• [To do]
Convert every line of the items below into a Markdown table with two columns, Row and Line, leaving out blank lines. Number the rows in order and copy each line into the Line column.

---

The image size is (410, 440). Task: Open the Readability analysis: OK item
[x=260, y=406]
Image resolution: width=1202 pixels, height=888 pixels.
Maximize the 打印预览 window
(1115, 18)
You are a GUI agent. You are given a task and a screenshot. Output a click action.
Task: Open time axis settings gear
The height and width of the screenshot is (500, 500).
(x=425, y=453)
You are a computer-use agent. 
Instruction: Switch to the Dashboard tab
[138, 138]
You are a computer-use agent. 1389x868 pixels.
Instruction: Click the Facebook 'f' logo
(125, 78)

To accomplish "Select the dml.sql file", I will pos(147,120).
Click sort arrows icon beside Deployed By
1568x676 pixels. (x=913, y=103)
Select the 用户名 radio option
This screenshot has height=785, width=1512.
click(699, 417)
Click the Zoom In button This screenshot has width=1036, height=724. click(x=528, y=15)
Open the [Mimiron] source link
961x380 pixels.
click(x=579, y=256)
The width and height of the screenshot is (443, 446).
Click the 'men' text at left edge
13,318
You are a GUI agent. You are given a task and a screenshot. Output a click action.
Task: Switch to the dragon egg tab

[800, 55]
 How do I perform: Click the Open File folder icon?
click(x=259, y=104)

---

• [Worked solution]
| Row | Line |
|---|---|
| 1 | The image size is (410, 440). Task: Open the Readability analysis: OK item |
| 2 | [x=260, y=406] |
| 3 | Image resolution: width=1202 pixels, height=888 pixels. |
| 4 | Maximize the 打印预览 window |
| 5 | (1115, 18) |
| 6 | You are a GUI agent. You are given a task and a screenshot. Output a click action. |
| 7 | Task: Open time axis settings gear |
| 8 | The height and width of the screenshot is (500, 500). |
| 9 | (x=425, y=453) |
| 10 | You are a computer-use agent.  |
| 11 | Instruction: Switch to the Dashboard tab |
| 12 | [138, 138] |
| 13 | You are a computer-use agent. 1389x868 pixels. |
| 14 | Instruction: Click the Facebook 'f' logo |
| 15 | (125, 78) |
| 16 | To accomplish "Select the dml.sql file", I will pos(147,120). |
| 17 | Click sort arrows icon beside Deployed By |
| 18 | 1568x676 pixels. (x=913, y=103) |
| 19 | Select the 用户名 radio option |
| 20 | This screenshot has height=785, width=1512. |
| 21 | click(699, 417) |
| 22 | Click the Zoom In button This screenshot has width=1036, height=724. click(x=528, y=15) |
| 23 | Open the [Mimiron] source link |
| 24 | 961x380 pixels. |
| 25 | click(x=579, y=256) |
| 26 | The width and height of the screenshot is (443, 446). |
| 27 | Click the 'men' text at left edge |
| 28 | 13,318 |
| 29 | You are a GUI agent. You are given a task and a screenshot. Output a click action. |
| 30 | Task: Switch to the dragon egg tab |
| 31 | [800, 55] |
| 32 |  How do I perform: Click the Open File folder icon? |
| 33 | click(x=259, y=104) |